Kevin Smith, known to us all as Ares, can be seen in the TV movie Flatmates (also featuring various other Xenaverse faces), the NZ movie Desperate Remedies (ditto), and the TV series "McLeod's Daughters". He's also, apparently, signed up to do a couple of new shows in NZ, in one of which he is featured as a detective of some sort... and the name of the show is "Lawless"!

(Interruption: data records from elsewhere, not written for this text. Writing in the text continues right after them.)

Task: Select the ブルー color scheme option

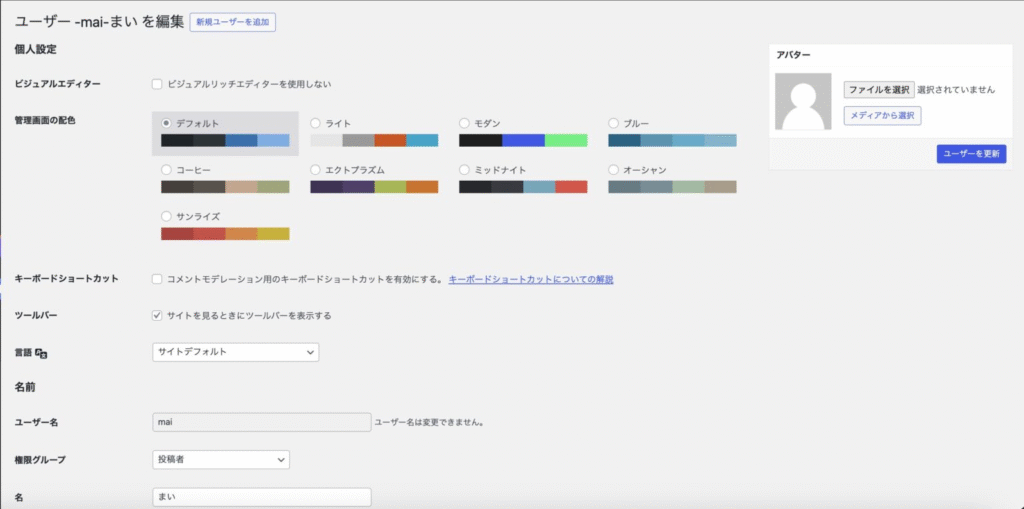Action: click(x=614, y=123)
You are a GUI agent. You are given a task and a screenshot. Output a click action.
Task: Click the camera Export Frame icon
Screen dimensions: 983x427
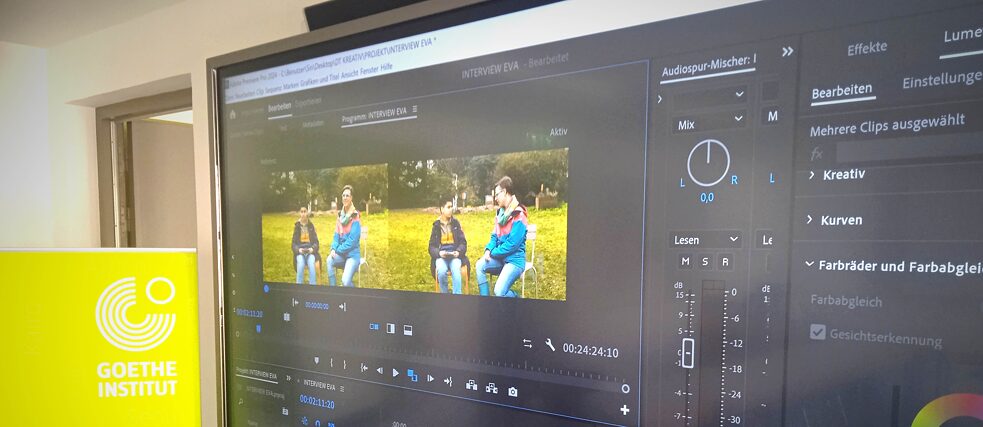[x=512, y=391]
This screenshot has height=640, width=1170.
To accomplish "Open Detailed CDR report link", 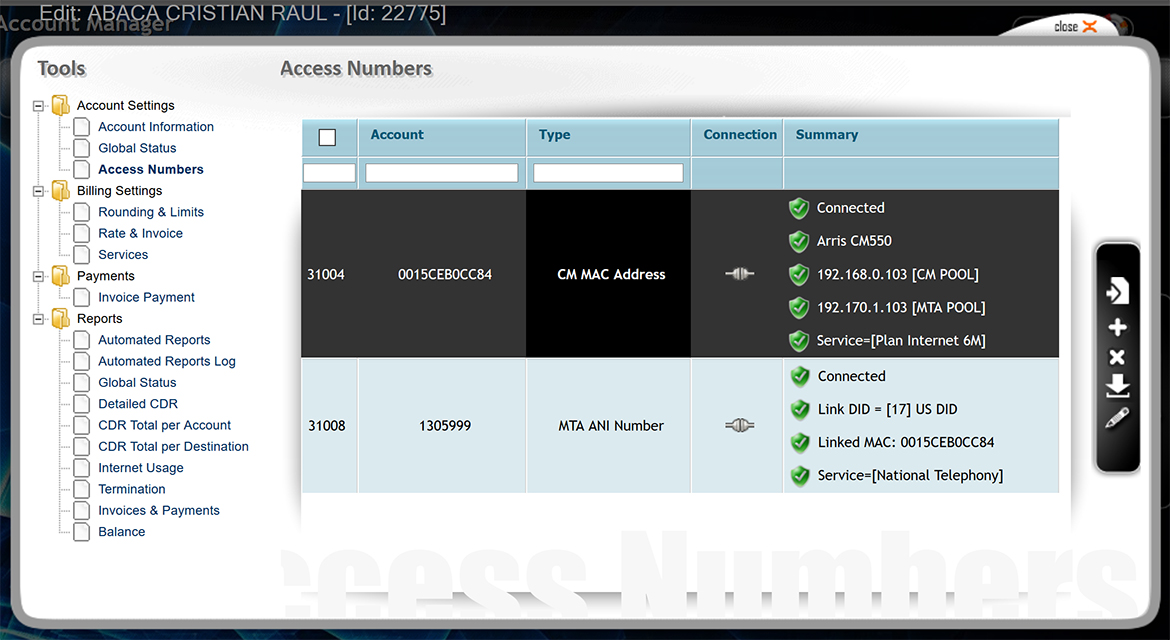I will (137, 404).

Redemption was directed by Bruce Campbell (most familiar, of course, in the role of Autolycus)... quite a change from his last HTLJ directorial outing, the knockabout spoof, For Those Of You Just Joining Us, and from last week's X:WP, Key To The Kingdom, which he also directed. On X:WP, Bruce previously directed The King of Assassins, and on HTLJ he also directed The Vanishing Dead and What's in A Name?
The ep was written by Lisa Klink... she hasn't written for HTLJ before this season, but she penned Descent and Darkness Rising as well as Redemption - so she's responsible for a fair chunk of this year's Dahak nonsense. I shall valiantly try to hold off forming any firm prejudice against her until she has a chance at an ep that isn't cursed.
And a couple of additions to the Who was Who for this ep...
Danielle Walther pointed out to me that McLeod's Daughters (which I noted Kevin Smith had appeared in) was actually a two hour telemovie, rather than a TV series. She also pointed out that Kevin has also appeared in the NZ soap Shortland Street (is there a single Kiwi actor who *hasn't* been on Shortland Street?), and two other series, Gloss and Marlin Bay.
Most interestingly of all to me, Danielle pointed out that Jeffrey Thomas, who plays Jason regularly on HTLJ, first appeared in the Xenaverse in the X:WP ep Chariots Of War... She's absolutely right, and I'd never recognised him or realised it! He's credited as Jeff Thomas, and he plays Cycnus, the evil warlord... just shows what a few fake scars, a wig, and some character acting can do!
***
The disclaimer was:
Finally the demon Dahak was destroyed during the production of this motion picture.